Rows excerpted from a collection ▸
***

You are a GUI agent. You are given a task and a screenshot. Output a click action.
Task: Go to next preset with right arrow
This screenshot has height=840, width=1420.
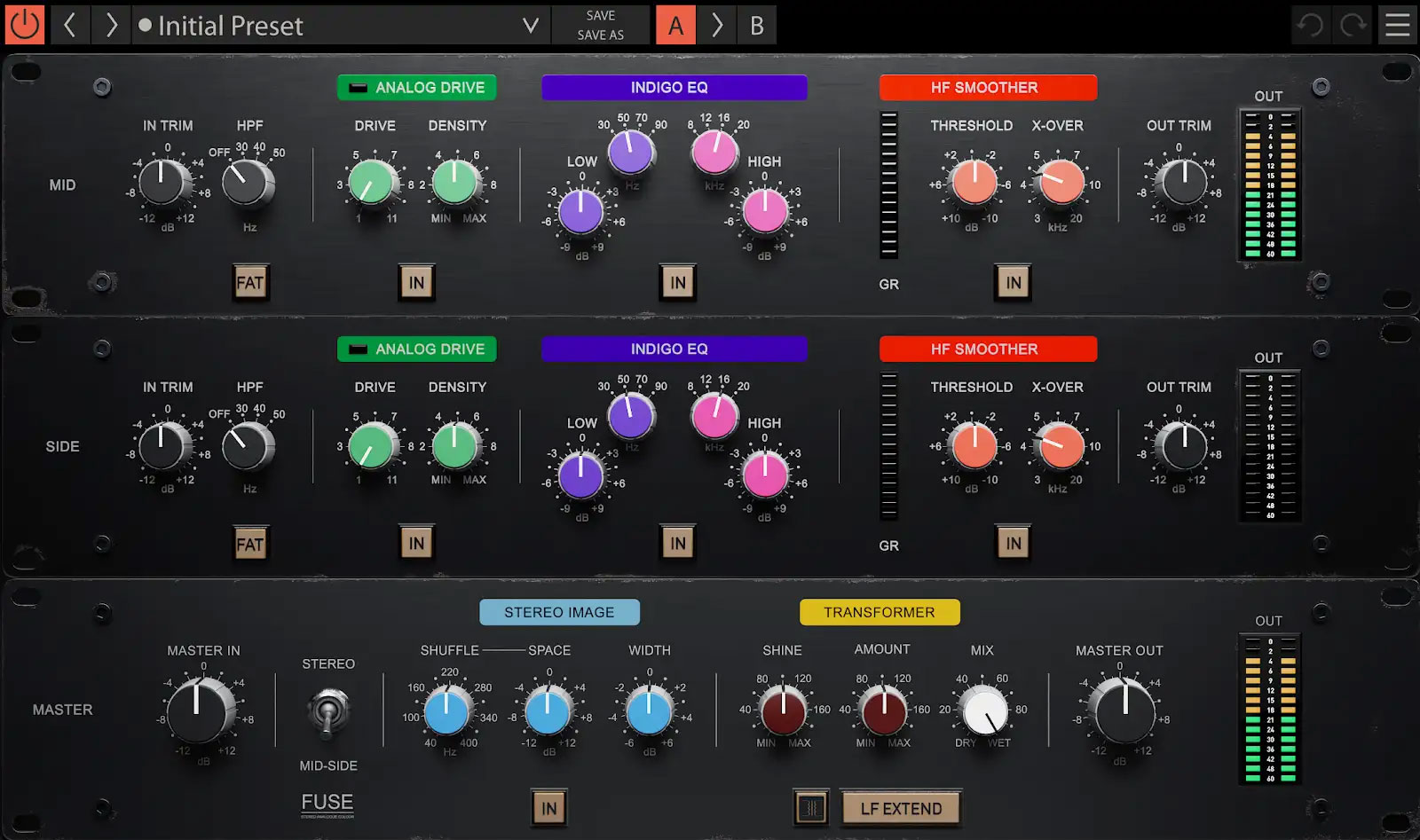[111, 25]
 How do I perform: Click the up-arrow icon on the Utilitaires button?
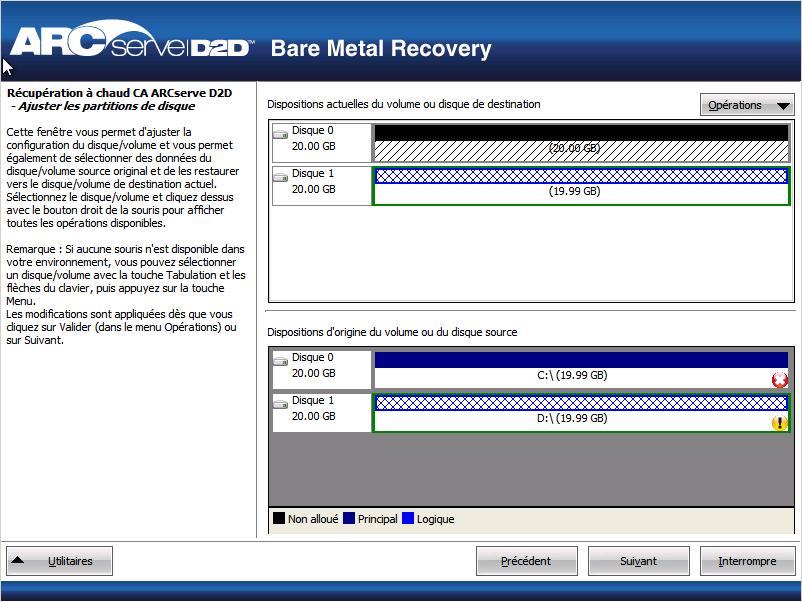[17, 561]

***

GOAL ▸ Put the lines of the rows above into a JSON list of strings, one string per line, skipping blank lines. Omit the pictures.

COMPLETE ANSWER ▸
[
  "You are a GUI agent. You are given a task and a screenshot. Output a click action.",
  "Task: Go to next preset with right arrow",
  "This screenshot has height=840, width=1420.",
  "[111, 25]",
  " How do I perform: Click the up-arrow icon on the Utilitaires button?",
  "[17, 561]"
]